Climate change interactions affect soil carbon dioxide efflux and microbial functioning in a post-harvest forest

TitleClimate change interactions affect soil carbon dioxide efflux and microbial functioning in a post-harvest forest
Publication TypeJournal Article
Year of Publication2014
AuthorsMcDaniel M.D, Kaye J.P, Kaye M.W, Bruns M.A
JournalOecologiaOecologia
Volume174
Pagination1437-1448
Date PublishedApril 01
Type of Articlejournal article
ISBN Number1432-1939
Abstract

Forest disturbances, including whole-tree harvest, will increase with a growing human population and its rising affluence. Following harvest, forests become sources of C to the atmosphere, partly because wetter and warmer soils (relative to pre-harvest) increase soil CO2 efflux. This relationship between soil microclimate and CO2 suggests that climate changes predicted for the northeastern US may exacerbate post-harvest CO2 losses. We tested this hypothesis using a climate-manipulation experiment within a recently harvested northeastern US forest with warmed (H; +2.5 °C), wetted (W; +23 % precipitation), warmed + wetted (H+W), and ambient (A) treatments. The cumulative soil CO2 effluxes from H and W were 35 % (P = 0.01) and 22 % (P = 0.07) greater than A. However, cumulative efflux in H+W was similar to A and W, and 24 % lower than in H (P = 0.02).

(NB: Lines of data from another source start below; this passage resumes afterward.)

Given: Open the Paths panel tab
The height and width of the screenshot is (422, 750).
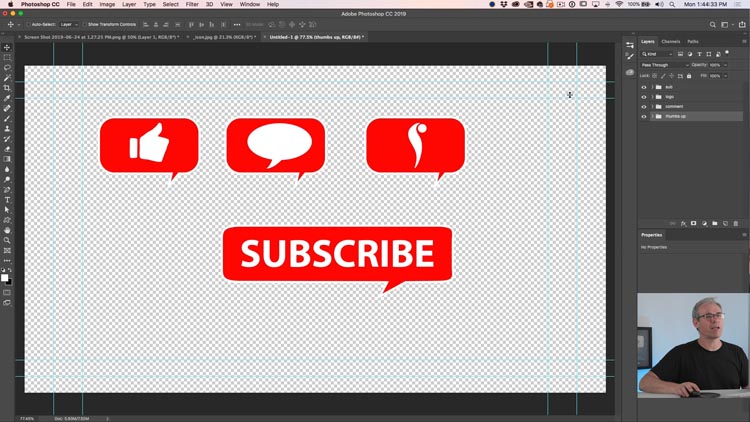Looking at the screenshot, I should click(693, 42).
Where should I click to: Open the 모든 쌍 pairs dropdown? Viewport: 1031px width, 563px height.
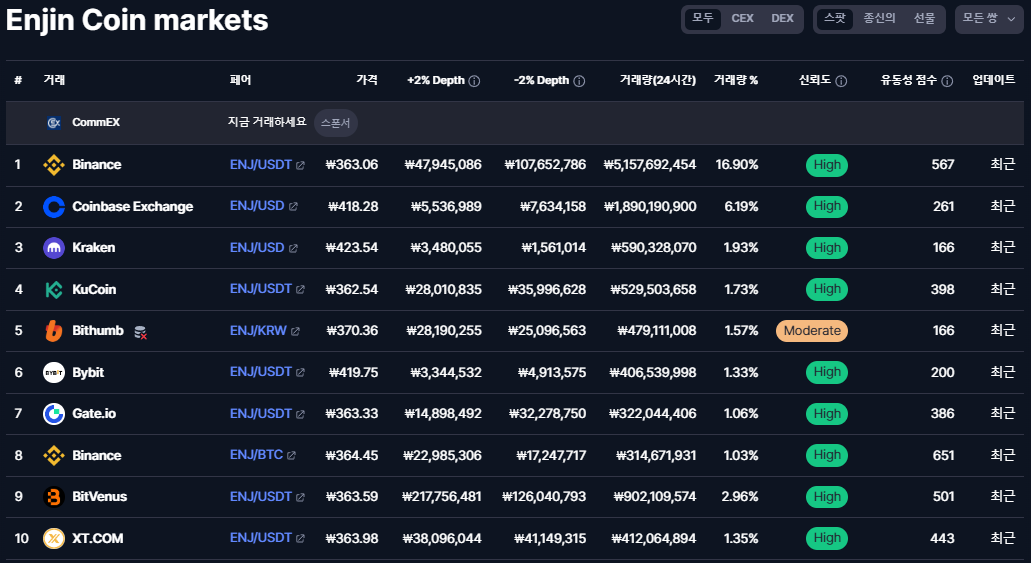pos(988,19)
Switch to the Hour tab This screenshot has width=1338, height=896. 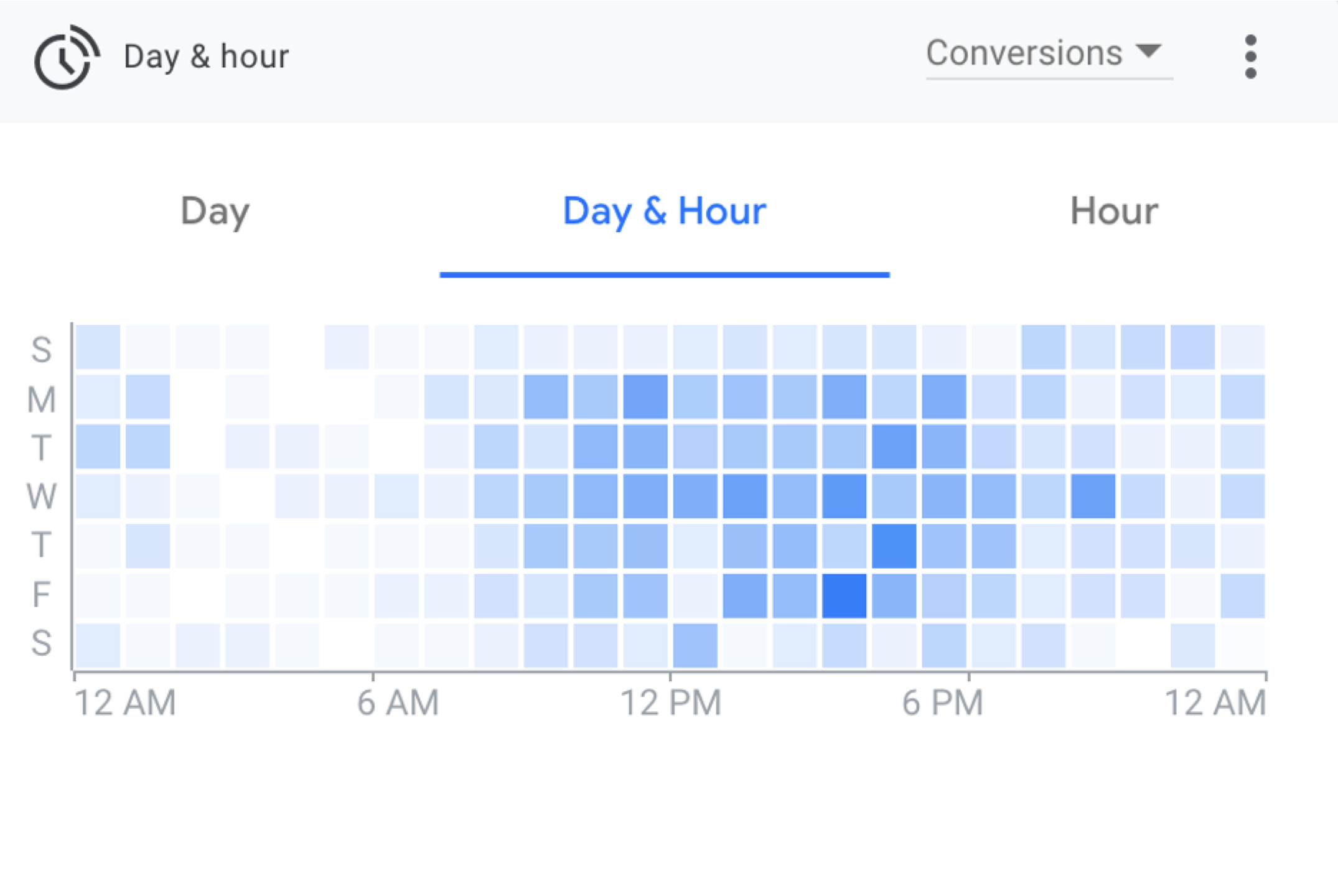pos(1114,212)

These findings suggest that with higher precipitation soil CO2 efflux attenuates rapidly to warming, perhaps due to changes in substrate availability or microbial communities. Microbial function measured as CO2 response to 15 C substrates in warmed soils was distinct from non-warmed soils (P < 0.001). Furthermore, wetting lowered catabolic evenness (P = 0.04) and fungi-to-bacteria ratios (P = 0.03) relative to non-wetted treatments. A reciprocal transplant incubation showed that H+W microorganisms had lower laboratory respiration on their home soils (i.e., home substrates) than on soils from other treatments (P < 0.01). We inferred that H+W microorganisms may use a constrained suite of C substrates that become depleted in their “home” soils, and that in some disturbed ecosystems, a precipitation-induced attenuation (or suppression) of soil CO2 efflux to warming may result from fine-tuned microbe-substrate linkages.